So, I created a game to entice him into leaving. “Brendan, guess what we’re going to do when we get in the car? We will be pirates and look for clues to find the buried treasure hiding somewhere in our house!” In the beginning, this took a little bit of coaxing, but soon, he’d come to me when I picked him up, asking what our car was going to be that day—a fire engine, a cruise ship, or a train.

The other game I played (and still play) with my kids is called “Remote Control.” When we want to change channels on our TV or lower or raise the volume, we grab our remotes, right?

Well, when I needed my kids to change gears and get ready for dinner or put their clothes away, and they weren’t paying attention, I would take the remote or a pretend one, point it in their direction, and say something silly like, “Pardon me, but I need to interrupt your life at this moment to have you go into your bedrooms and put your clothes away before bedtime.” Then I would make some funny noises like I was truly changing the channels and walk away so they’d know it was time for them to follow my request.
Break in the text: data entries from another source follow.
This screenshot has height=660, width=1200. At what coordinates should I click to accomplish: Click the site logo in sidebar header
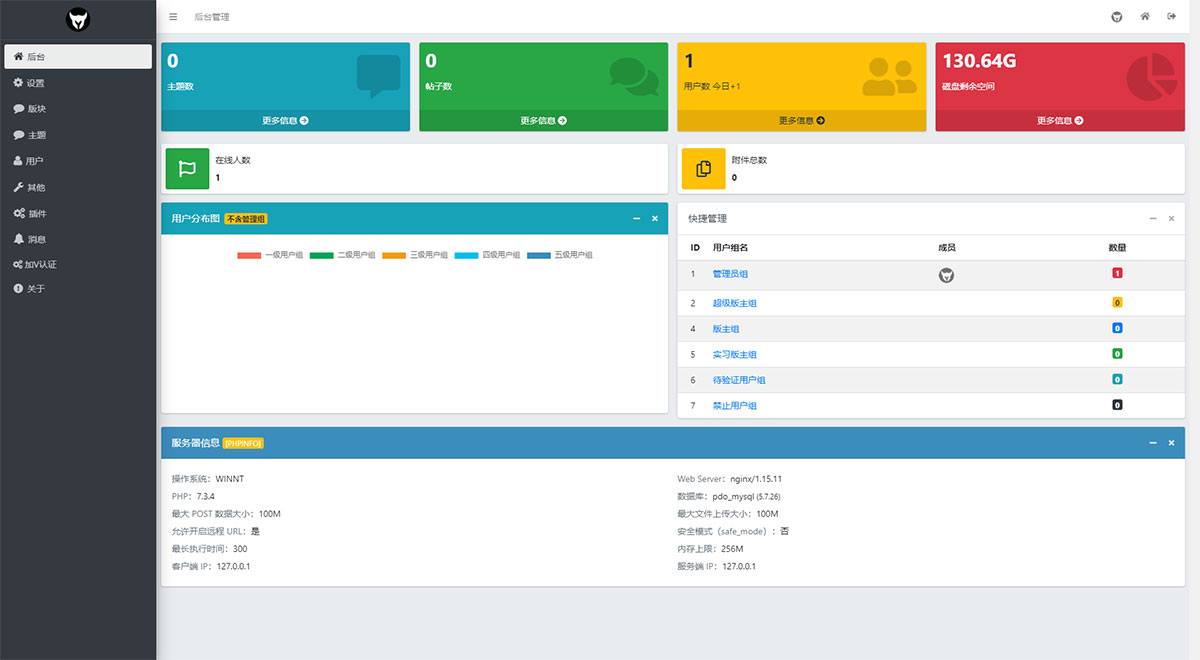click(x=78, y=19)
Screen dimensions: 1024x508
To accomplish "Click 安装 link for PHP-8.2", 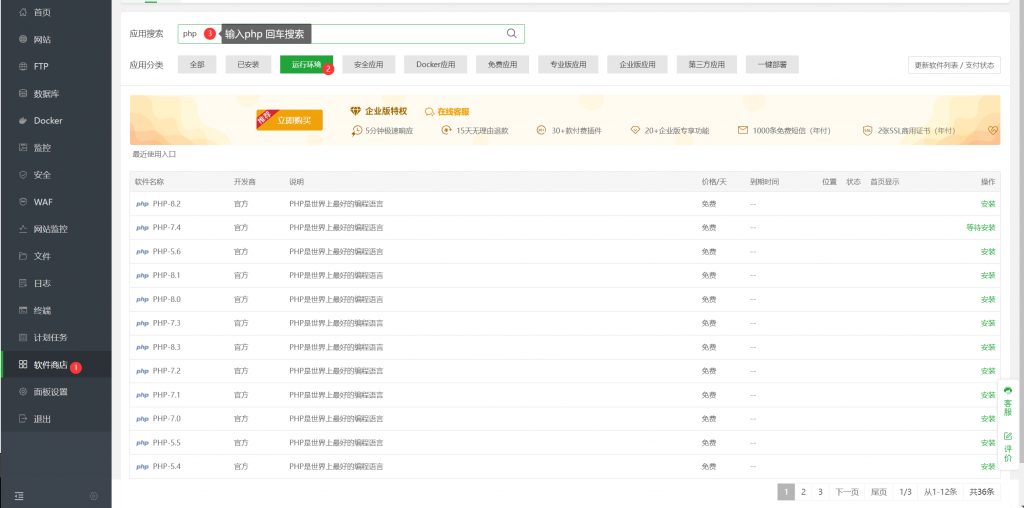I will [x=987, y=204].
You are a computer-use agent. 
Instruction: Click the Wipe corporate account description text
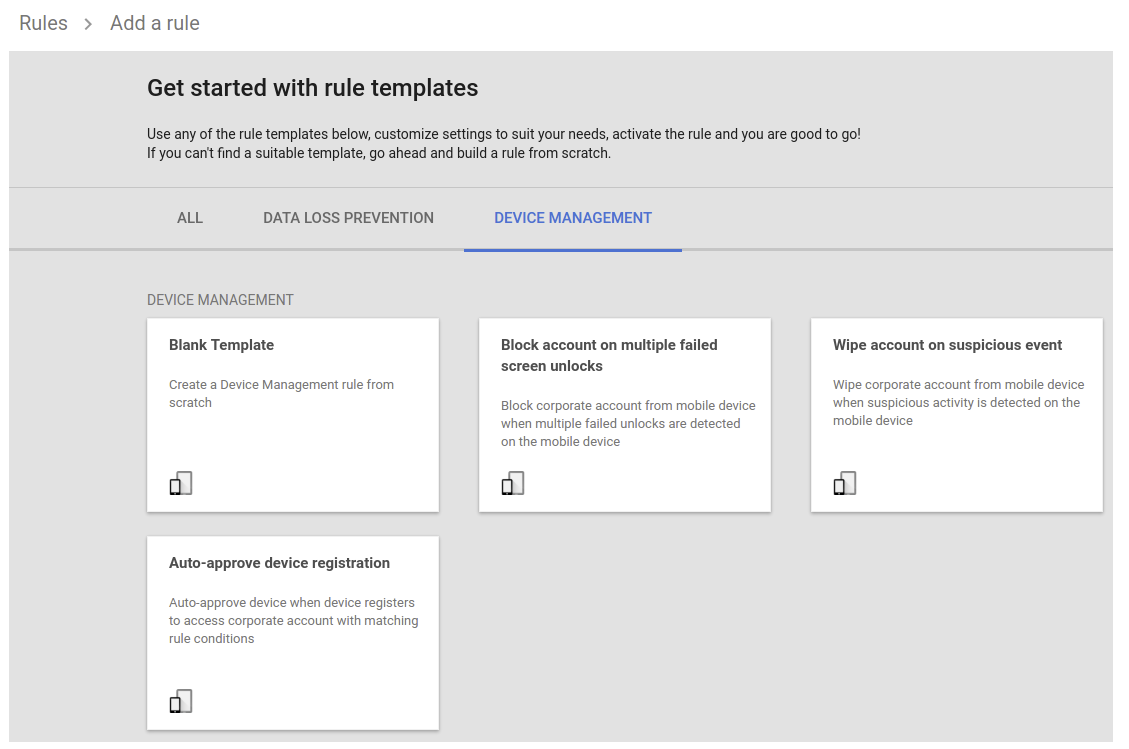point(957,402)
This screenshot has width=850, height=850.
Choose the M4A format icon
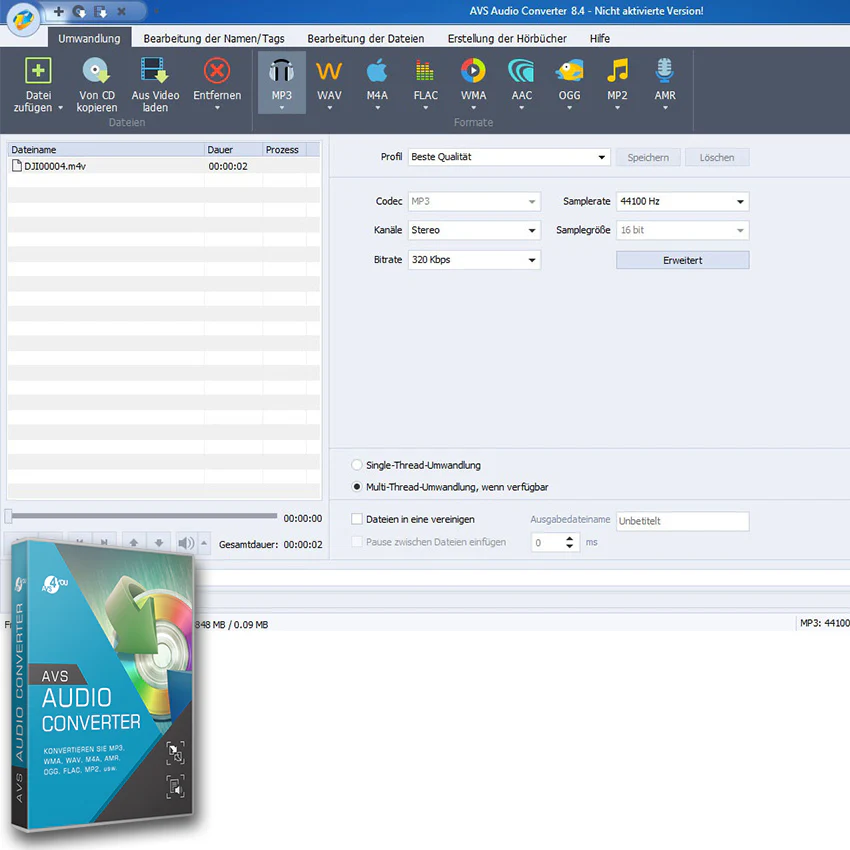pyautogui.click(x=377, y=70)
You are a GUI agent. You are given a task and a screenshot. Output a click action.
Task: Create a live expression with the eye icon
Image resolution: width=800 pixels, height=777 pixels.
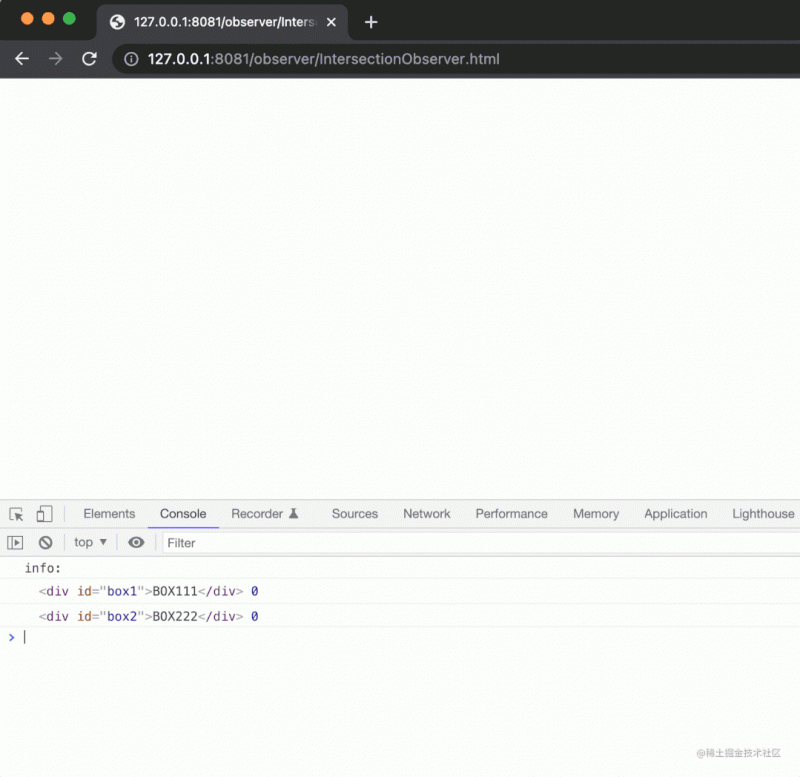coord(136,542)
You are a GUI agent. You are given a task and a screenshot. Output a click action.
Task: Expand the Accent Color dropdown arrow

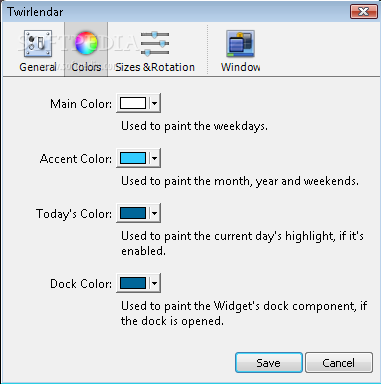click(x=154, y=158)
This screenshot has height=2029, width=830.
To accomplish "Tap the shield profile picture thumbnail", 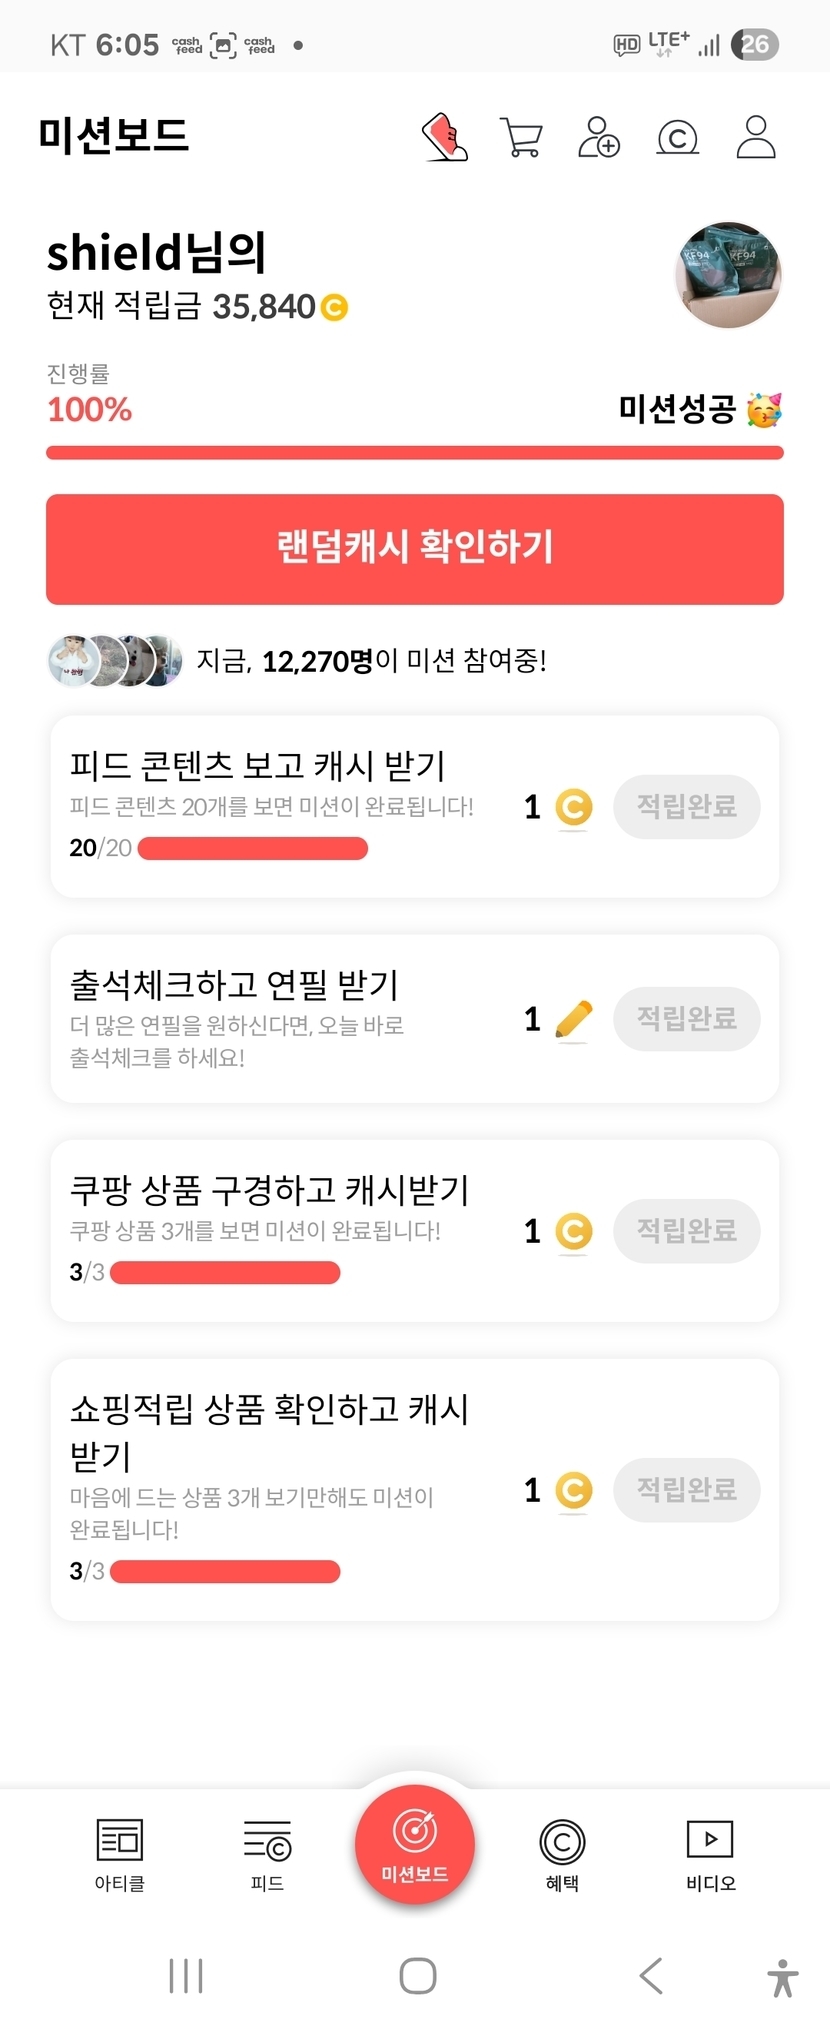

They loved this—and now that they are older—I still do it when someone doesn’t want to do homework, chores, etc.

mom and son doing laundry together
You can set the tone with your expectations by making the task at hand fun. Bonus: It can turn into a bonding moment, and you get the work done in record time.

Tip 5: Lead by Example

If you want your child to adhere to certain rules and values, you must set the example yourself.

For instance, if you’re tired of your daughter’s messy bedroom, how can you expect her to cooperate and take you seriously when you have dozens of outfits from your own closet strewn around your bedroom? (It used to be a very bad habit of mine!)

You can make the cleanup fun by playing several favorite upbeat songs while racing around, putting things away, then hanging clothes up, folding them to place in drawers, or putting them in the laundry hamper. Then, dance in celebration to one last song. Done and fun!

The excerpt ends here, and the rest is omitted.